Quinn wrote:
46566 wrote:
True it could hurt teams that are in better conferences but he purpose of the 50% was to better the chance of mid majors to get in. RPI will still be counted also with the champs of the conference tournament. So there could be a chance of that Oregon team getting in over the #5 team or #4 team. this year there was a 3 way tie for the 5th spot and 1 of them USC was out because of a post season ban. The purpose of this rule would be to stop the idea of since there from a tough conference so they have to be in.
In anything the RPI and SOS will have more of a weight on those borderline schools. It would make schools to decide to play schools like Houston Baptist or Seattle instead of schools like carver Bible college or hope invitational.
I for one am against more mid-majors getting in. I'm for qualified teams getting in, regardless of conference of existing media bias. But I'm against "affirmative action" for mid-majors. I can't argue about the 8 Big East teams getting in this year. I do think they were over-seeded, especially compared to other conferences like the A10 (Temple should have been a 3, but instead is a 5...has to play a 12 in Cornell, that should have been a 10). Teams will be moved up or down a single seed to make the brackets work.
I think that the selection criteria needs to be more automated. The RPI system can be tweaked to favor road wins vs home wins and to even better incorporate wins vs top 25, 50, 100 RPI schools.
I just dont' like a situation where a power conference team could be penalized for being in a power conference. I don't want them to be favored with the current bias, but wouldn't want the reverse put in place. If anything, the mid-majors should drop their conference tourneys ala the Ivy, so that the best team in the year is given the autobid. That way a team like Cornell, a great team, won't be left out because they didn't play anyone tough in a given year.
Quinn, you have to understand that the reason "mid-majors" are really getting "screwed" is just a simple mathematical formula and not necessarily "quality of play"
For example, Dayton's been left out twice in three years. Now, the reason they are left out is because of RPIs in the 25-55 range and the perceived inferiority of the A-10 to BCS conferences.
But if that was true, then you'd think Dayton wouldn't be very good against BCS teams. They are just dominating bad teams.
Well, they are 5-2 in the last five years against RANKED Big East teams. Their last 18 games vs current Big East teams (including DePaul when they were an NCAA team, not when they are 0-16 DePaul) is 10-8. The idea that UD couldn't compete with the Big East is absurd.
Yet, .500 in the Big East gets you an RPI in the 20s... based solely on the math of the SOS portion of the RPI and how it relates to conferences.
SOS snowballs as teams play each other.
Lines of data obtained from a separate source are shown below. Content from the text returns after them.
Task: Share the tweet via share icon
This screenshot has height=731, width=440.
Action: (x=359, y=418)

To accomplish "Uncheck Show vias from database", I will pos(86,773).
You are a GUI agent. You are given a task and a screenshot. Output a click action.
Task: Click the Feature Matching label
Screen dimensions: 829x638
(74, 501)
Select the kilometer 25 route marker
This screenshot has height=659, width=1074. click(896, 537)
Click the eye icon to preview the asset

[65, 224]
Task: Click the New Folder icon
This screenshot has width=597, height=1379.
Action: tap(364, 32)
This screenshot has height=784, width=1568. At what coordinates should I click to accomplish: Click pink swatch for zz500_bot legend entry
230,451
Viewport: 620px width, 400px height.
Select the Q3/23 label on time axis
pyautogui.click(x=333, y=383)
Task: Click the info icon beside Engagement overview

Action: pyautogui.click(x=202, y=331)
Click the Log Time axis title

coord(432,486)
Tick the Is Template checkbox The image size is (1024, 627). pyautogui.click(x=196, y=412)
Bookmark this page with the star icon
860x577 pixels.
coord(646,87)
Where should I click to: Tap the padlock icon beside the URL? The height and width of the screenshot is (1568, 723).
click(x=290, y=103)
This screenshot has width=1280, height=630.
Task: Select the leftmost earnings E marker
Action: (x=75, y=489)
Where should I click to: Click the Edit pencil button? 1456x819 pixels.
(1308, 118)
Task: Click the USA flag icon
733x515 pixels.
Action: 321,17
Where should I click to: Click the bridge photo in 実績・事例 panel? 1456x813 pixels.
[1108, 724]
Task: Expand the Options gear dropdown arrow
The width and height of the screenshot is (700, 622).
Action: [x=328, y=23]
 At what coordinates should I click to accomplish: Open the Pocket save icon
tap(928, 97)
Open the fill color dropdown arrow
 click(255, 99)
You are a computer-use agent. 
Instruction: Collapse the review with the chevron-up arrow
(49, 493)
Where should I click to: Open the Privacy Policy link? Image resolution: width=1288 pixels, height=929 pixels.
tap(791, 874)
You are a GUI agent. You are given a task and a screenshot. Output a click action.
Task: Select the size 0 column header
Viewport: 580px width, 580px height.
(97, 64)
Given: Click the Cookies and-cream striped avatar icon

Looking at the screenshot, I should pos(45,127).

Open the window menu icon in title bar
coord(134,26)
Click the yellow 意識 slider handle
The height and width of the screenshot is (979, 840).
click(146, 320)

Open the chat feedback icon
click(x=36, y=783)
When the Big East, which features 12 quality programs and four bad teams; plays 18 conference games, all their RPI/SOS goes up because they're all 20-12 teams.
When the A-10 plays, they have 7 good teams, but the RPI/SOS goes down when the bottom 7 teams play.
We're letting teams into the tournament based on "Who's got the fewest horrible teams in their conference" and not an apples-to-apples measurement.
If it was "affirmative action" then you're starting from "a non-BCS school is inferior and undeserving." But you're assuming that from a flawed measure which doesn't rate teams on quality at all.